Ditambahkan, aspek pemberdayaan pemerintahan juga masih menjadi persoalan. Ia menilai, pembenahan bagaimana kapasitas aparatur propinsi, kabupaten, kemudian hubungan antara kewenangan pemerintah pusat, propinsi dan kabupaten masih kurang berjalan optimal.

"Lalu, bagaimana juga caranya agar Papua ini akan dimekarkan menjadi dua provinsi saja atau lima provinsi. Ini kan aspek kelembagaan yang harus dibenahi, dan masih menjadi persoalan," kata Velix.

Aspek terakhir, menurut Velix, adalah persoalan yang bersifat politik, hukum, dan Hak Asasi Manusia. Ia mencontohkan mengenai aspek penanganan pelanggaran HAM, di mana diantaranya banyak juga pelanggaran HAM masa lalu yang berkaitan dengan sejarah daerah tersebut.

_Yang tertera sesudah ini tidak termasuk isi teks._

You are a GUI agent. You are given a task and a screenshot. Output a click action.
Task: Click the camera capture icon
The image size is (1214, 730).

Velix menilai, untuk menangani persoalan tersebut berbagai pihak baik pemerintah daerah, dan pusat, dalam hal ini termasuk legislatif dan eksekutif, harus bertanggung jawab mengatasi permasalahan tersebut.

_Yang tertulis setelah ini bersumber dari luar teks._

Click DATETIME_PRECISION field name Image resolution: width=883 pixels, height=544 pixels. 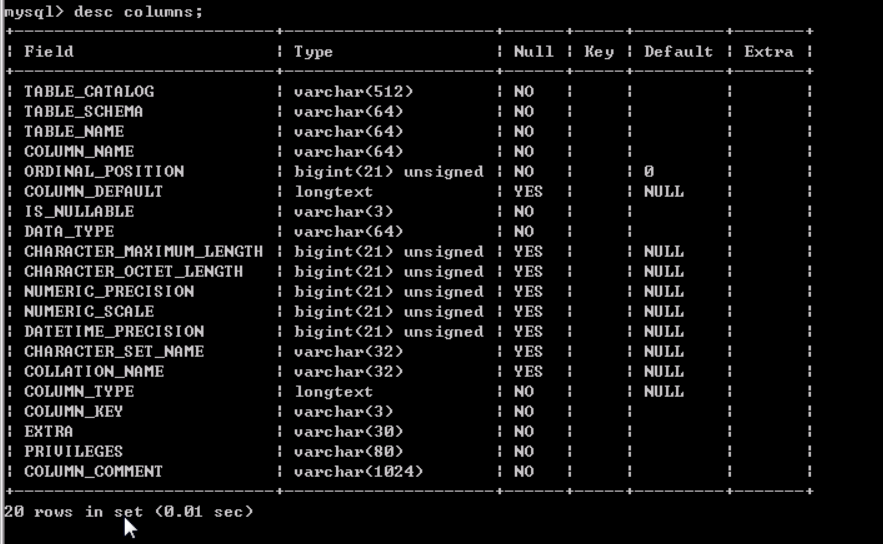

"Apalagi terakhir Mahkamah Konstitusi telah memutuskan untuk membatalkan UU Komisi Kebenaran dan Rekonsiliasi. Ini kan artinya otsus tidak bisa membentuk komisi kebenaran dan rekonsiliasi yang tugasnya adalah mengklarifikasi sejarah Papua, dan menyusun strategi rekonsiliasi di Papua," kata Velix.

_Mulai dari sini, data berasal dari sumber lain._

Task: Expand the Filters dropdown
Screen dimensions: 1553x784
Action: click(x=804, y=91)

Karena itu, menurut Felix, persoalan otsus tidak bisa hanya disederhanakan dengan adanya anggaran yang besar di Papua. Pasalnya, empat persoalan tersebut masih menjadi kendala untuk melaksanakan otsus agar dapat berjalan dengan baik di Papua.

No comments:

Staf Ahli Bapennas: Ibu kota direncanakan pindah pada semester I 2024

  Selasa, 21 Desember 2021 17:32 WIB   Tangkapan layar - Staf Ahli Menteri Perencanaan Pembangunan Nasional (PPN/Bappenas) Velix Vernando ...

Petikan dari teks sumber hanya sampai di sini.